→ What the task requires: Below are entries; output exactly the lines from the one with "You are a GUI" to the one with "The height and width of the screenshot is (623, 1024).", both included, and nothing else.

→ Excerpted records:
╭──
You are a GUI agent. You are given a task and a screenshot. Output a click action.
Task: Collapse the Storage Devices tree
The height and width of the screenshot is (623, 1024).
╰──
╭──
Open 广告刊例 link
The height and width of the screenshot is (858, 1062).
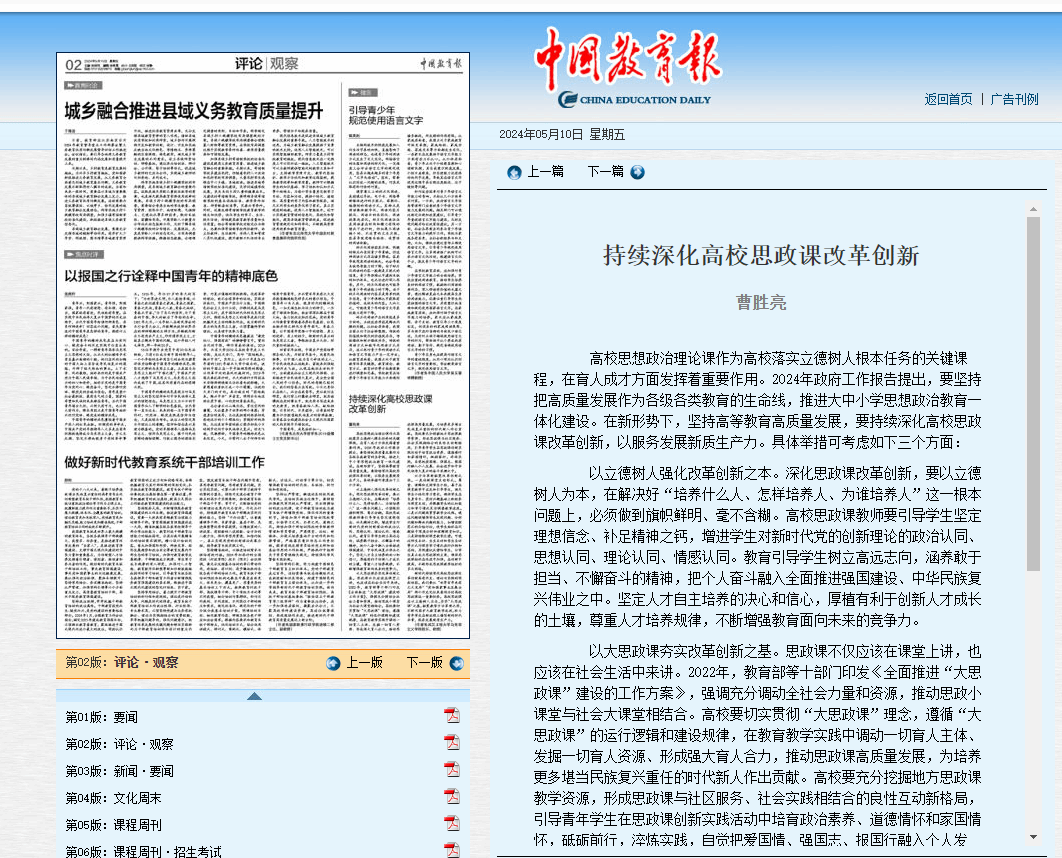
╰──
╭──
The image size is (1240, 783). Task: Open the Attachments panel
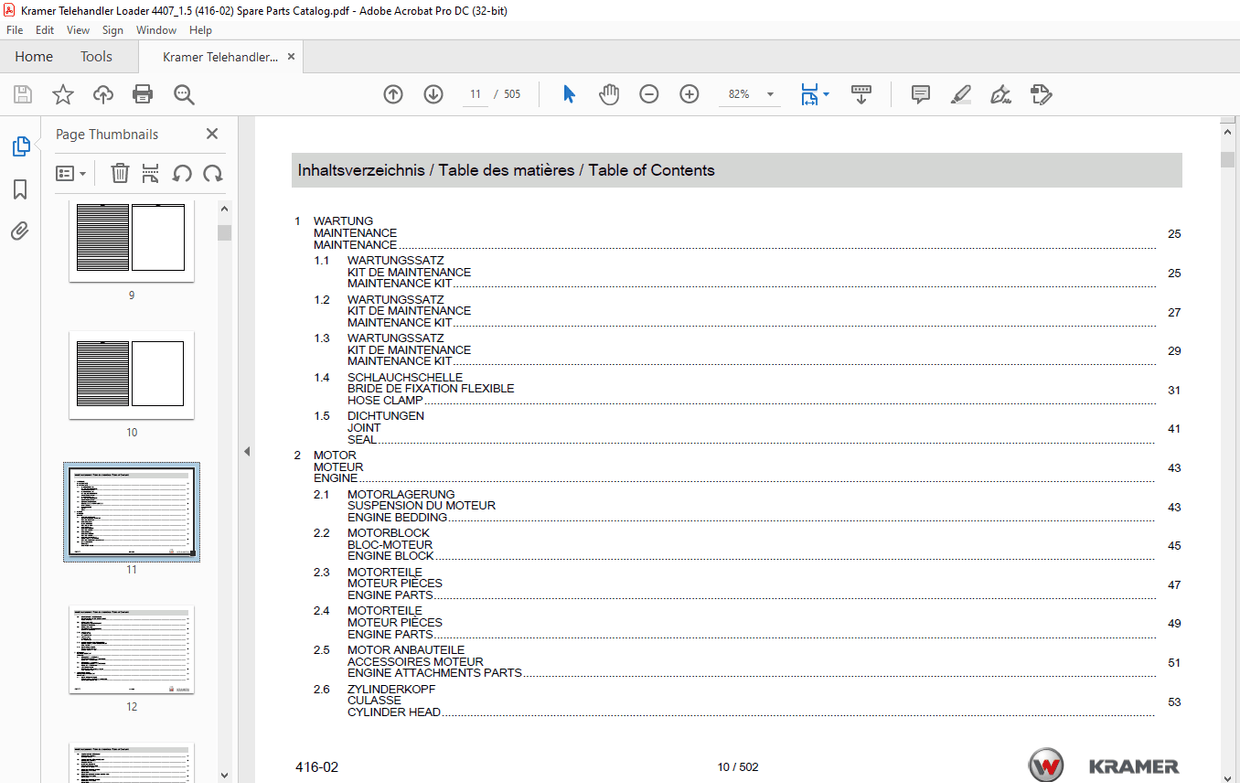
╰──
→ Answer section:
You are a GUI agent. You are given a task and a screenshot. Output a click action.
Task: Collapse the Storage Devices tree
The height and width of the screenshot is (623, 1024).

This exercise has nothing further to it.